According to Akande, children of rape surviviors are often born into complex circumstances making them ideal targets for terrorist recruitment.
"It's a very precarious situation to have somebody raped. Many people can't decide how they're going to raise that kind of a child," he said. "You look at the child and then you remember the evil that was done to you, so [Boko Haram] were hoping that these children, who would be raised of these very nefarious pregnancies, not that anything is wrong with the children, but their plan and their strategy is to raise children that will continue their [evil]."
Gov. Kashim Shettima of Borno, the home state of Boko Haram, recently told government officials he was worried the 214 pregnant women recently rescued from Boko Haram will abandon the children once they are born.

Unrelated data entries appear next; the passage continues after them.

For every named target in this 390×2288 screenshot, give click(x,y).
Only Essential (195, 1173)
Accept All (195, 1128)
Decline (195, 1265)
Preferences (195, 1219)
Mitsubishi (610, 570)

"I am seriously worried with the fact that most women tend to hate and abandon children they deliver from rape," said Shettima, according to the Nigerian press. "Now, the problem is that these children could go to the streets unattended to; they then lack access to food, healthcare and education. The result is that they could indeed inherit their fathers' (ideology) somehow."
Segun reportedly denounced Shettima's comments as "very unfortunate."

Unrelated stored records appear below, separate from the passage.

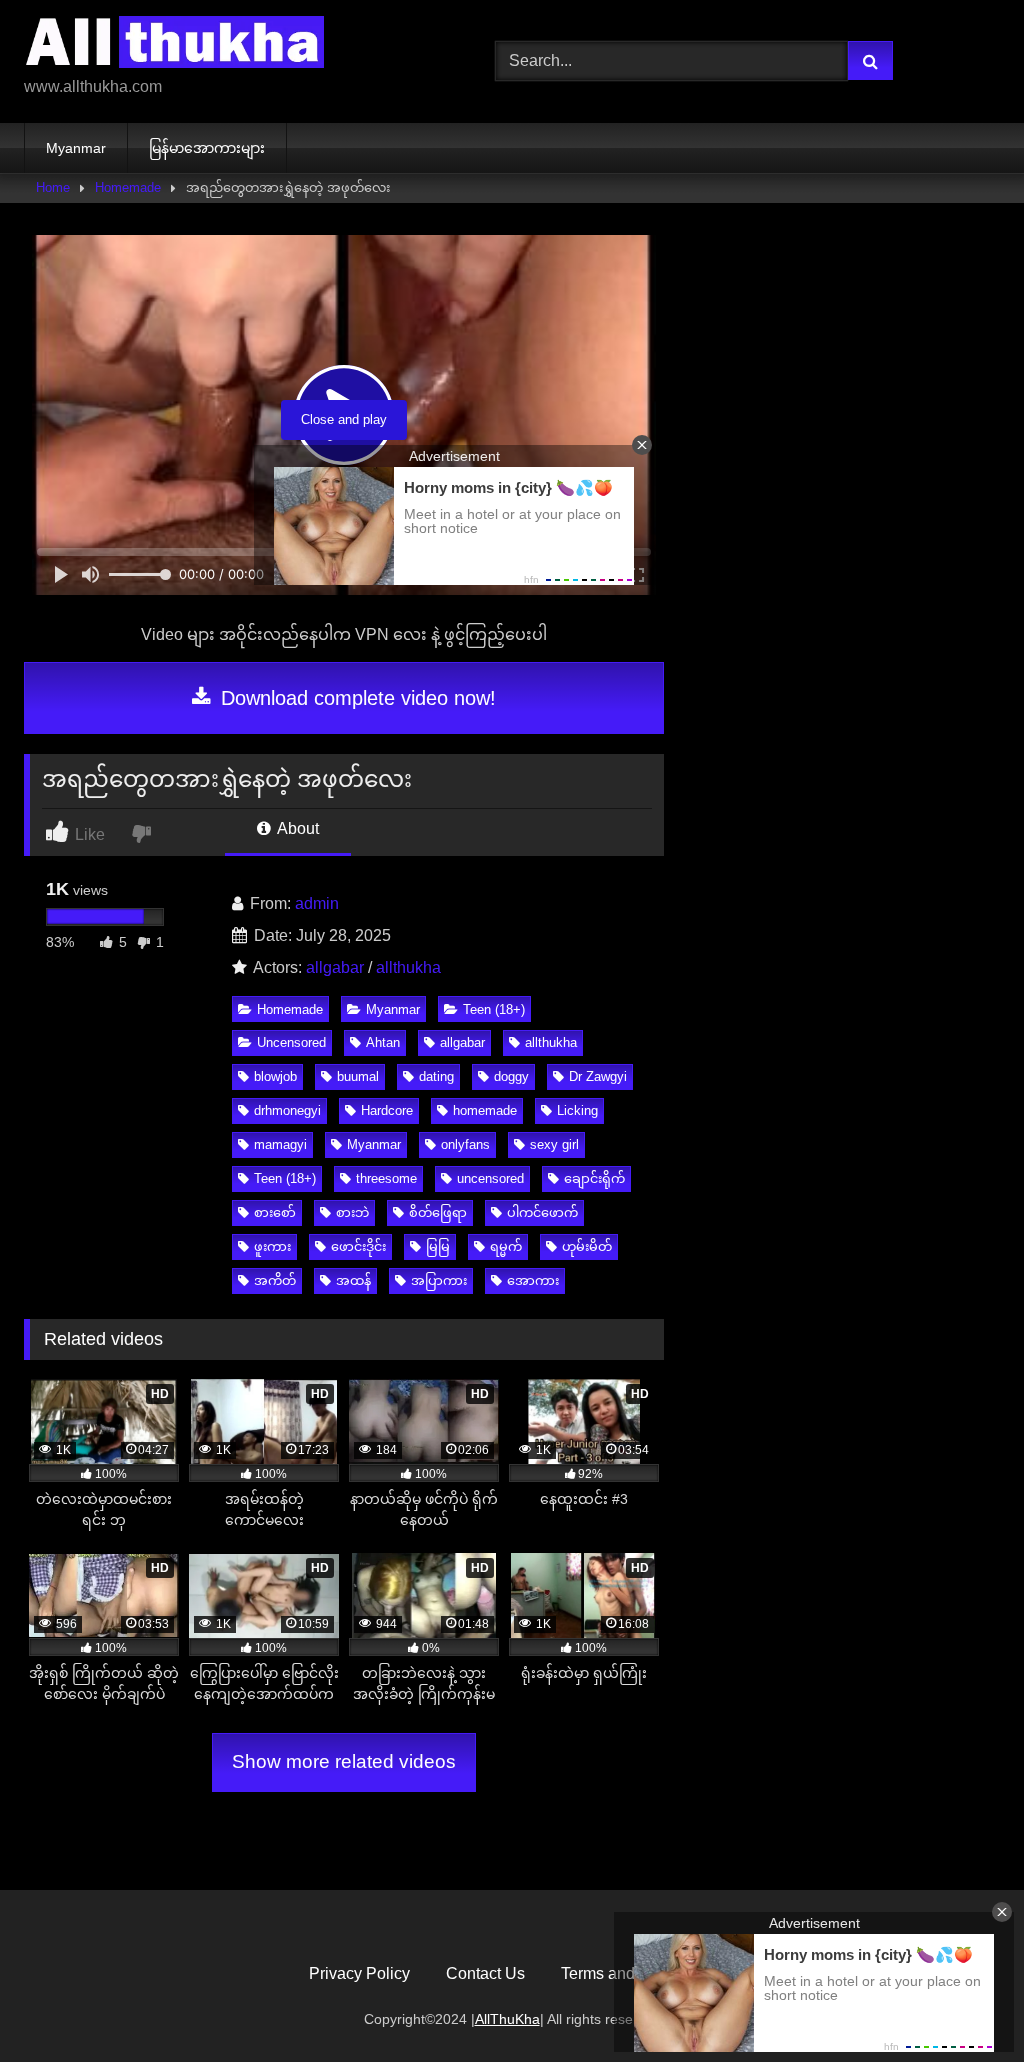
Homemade (128, 187)
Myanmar (76, 148)
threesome (386, 1178)
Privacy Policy (359, 1973)
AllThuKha (507, 2019)
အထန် (353, 1280)
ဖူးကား (272, 1246)
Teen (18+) (494, 1009)
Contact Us (485, 1973)
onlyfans (465, 1144)
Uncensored (291, 1042)
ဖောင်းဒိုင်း (358, 1246)
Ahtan (383, 1042)
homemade (485, 1110)
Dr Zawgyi (598, 1076)
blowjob (275, 1076)
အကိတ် (275, 1280)
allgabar (335, 967)
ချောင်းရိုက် (594, 1178)
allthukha (408, 967)
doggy (511, 1076)
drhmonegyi (287, 1110)
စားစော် (275, 1212)
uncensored (490, 1178)
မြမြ (438, 1246)
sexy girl (554, 1144)
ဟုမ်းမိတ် (587, 1246)
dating (436, 1076)
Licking (577, 1110)
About (296, 828)
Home (53, 187)
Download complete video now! (355, 698)
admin (317, 903)
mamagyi (280, 1144)
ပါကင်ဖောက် (542, 1212)
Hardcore (387, 1110)
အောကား (533, 1280)
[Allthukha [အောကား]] (228, 45)
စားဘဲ (352, 1212)
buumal (358, 1076)
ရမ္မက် (506, 1246)
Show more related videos (344, 1761)
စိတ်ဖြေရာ (438, 1212)
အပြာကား (439, 1280)
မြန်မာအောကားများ (207, 148)
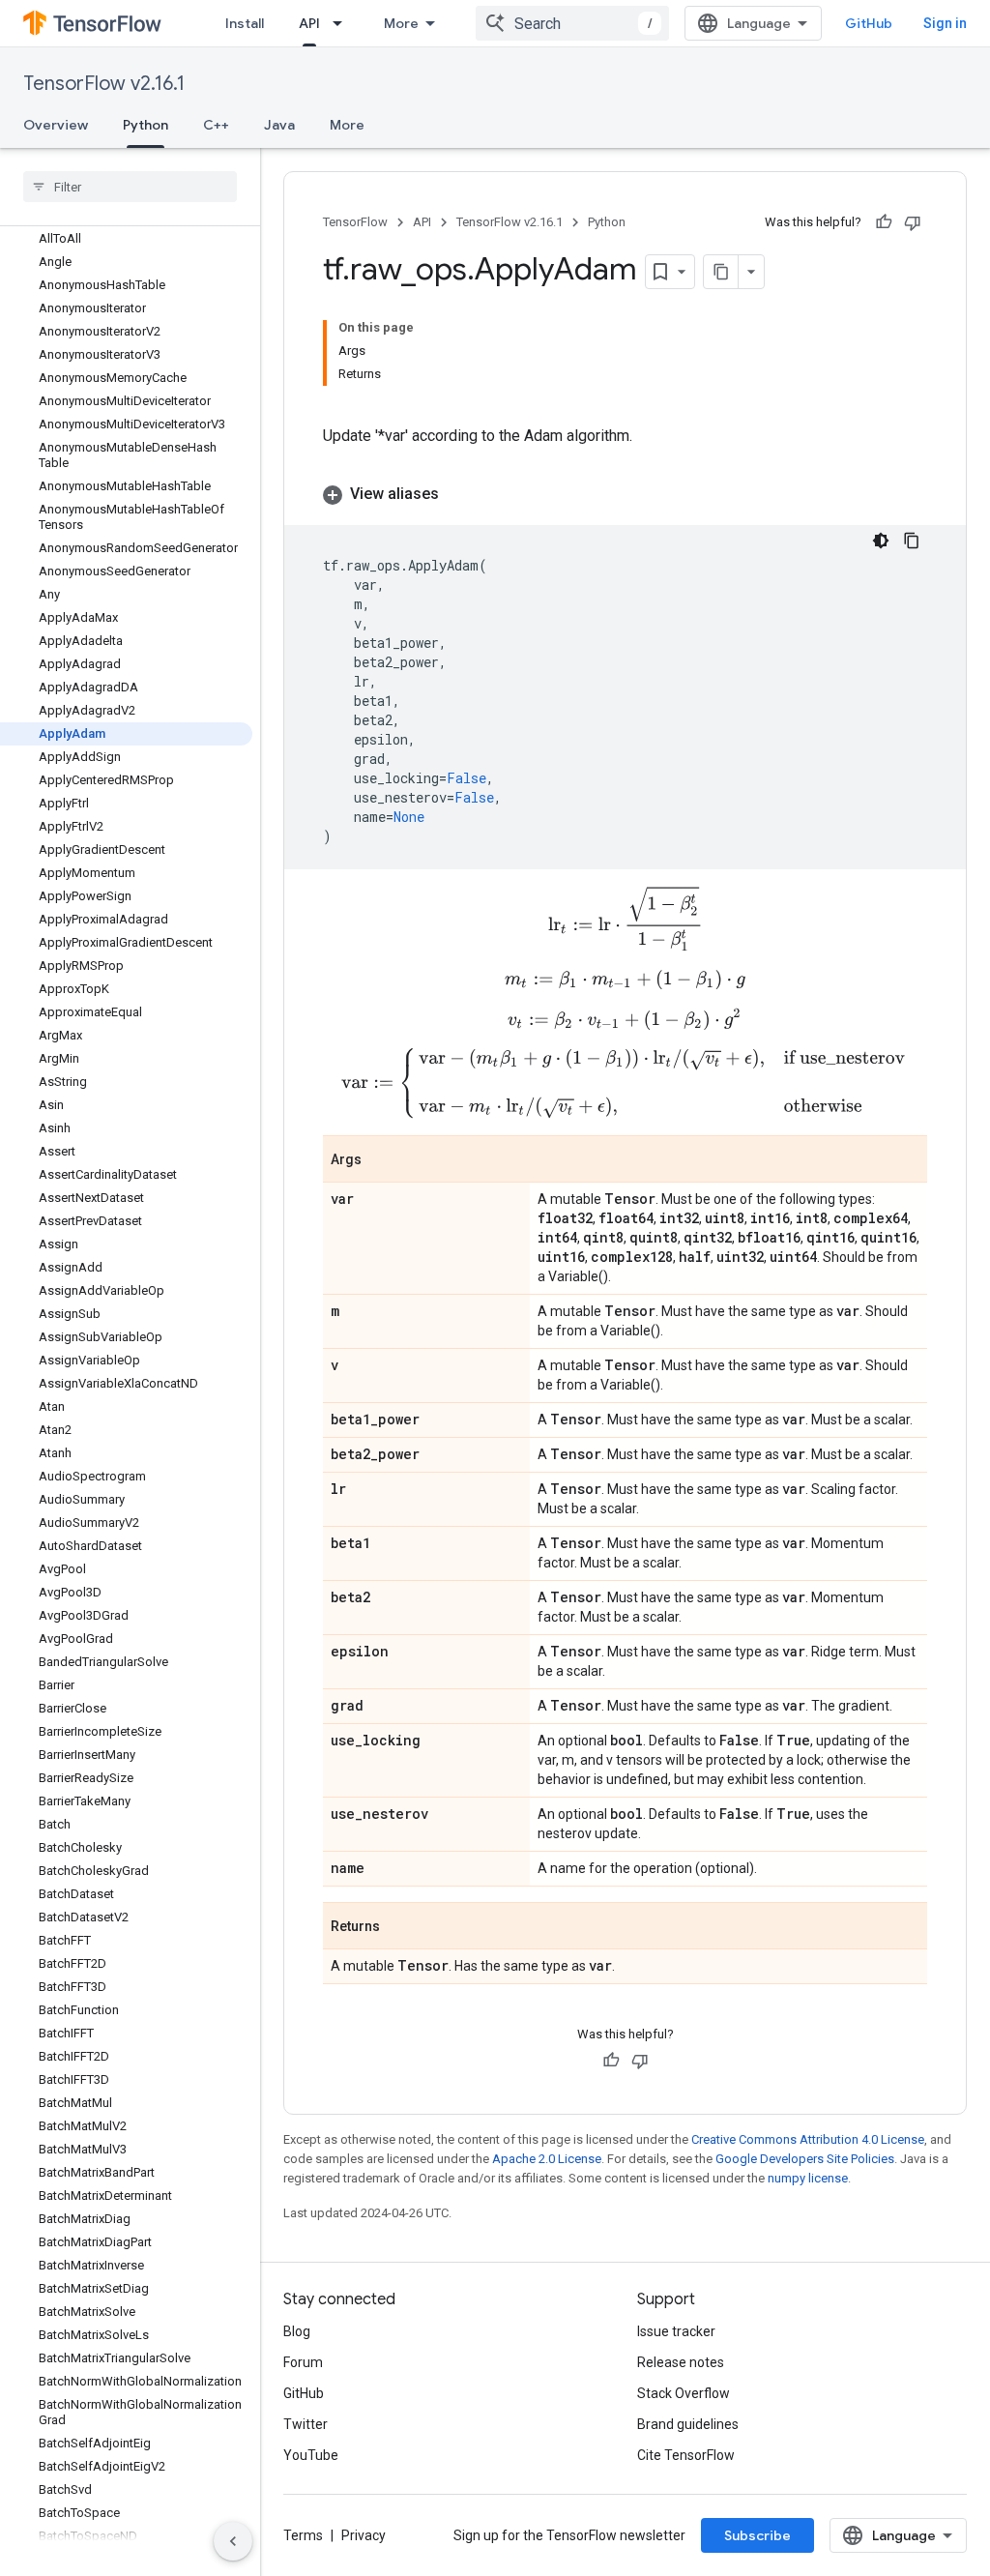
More (401, 23)
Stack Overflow (683, 2393)
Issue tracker (676, 2331)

The United Nations Population Fund is working to help the former hostages. In the last year, the U.N. agency has delivered over 16,000 babies in northeast Nigeria, although it is unclear whether they are all related to Boko Haram.
"UNFPA is providing sexual and reproductive health services, including ensuring safe delivery and emergency obstetric care, antenatal care services, pregnancy testing, STI screening," Ms. Ratidzai Ndhlovu, UNFPA representative in Nigeria, wrote in an email to CP.
"All these and other related services are possible through the provision of reproductive health kits. UNFPA is working on restoring the dignity of the women and girls by giving them dignity kits with sanitary items and other items that address women's specific needs. UNFPA also provides psychosocial counseling to the traumatized women and girls."
The Sambisa forest rescue comes more than one year after Boko Haram abducted 276 female students from Chibok, Borno, prompting the global campaign "Bring Back Our Girls" to encourage their safe return. Officials have said the Chibok abductees were not among those rescued last month .
For nearly six years, Boko Haram has wreaked havoc in northeastern Nigeria and killed more than 13,000 innocent civilians, mostly Christians, in the name of terrorism and forced more than 1.5 million people from their homes. Experts say the group, which advocates a strict form of Shariah law, is the second-deadliest terrorist group in the world, after Afghanistan's Taliban.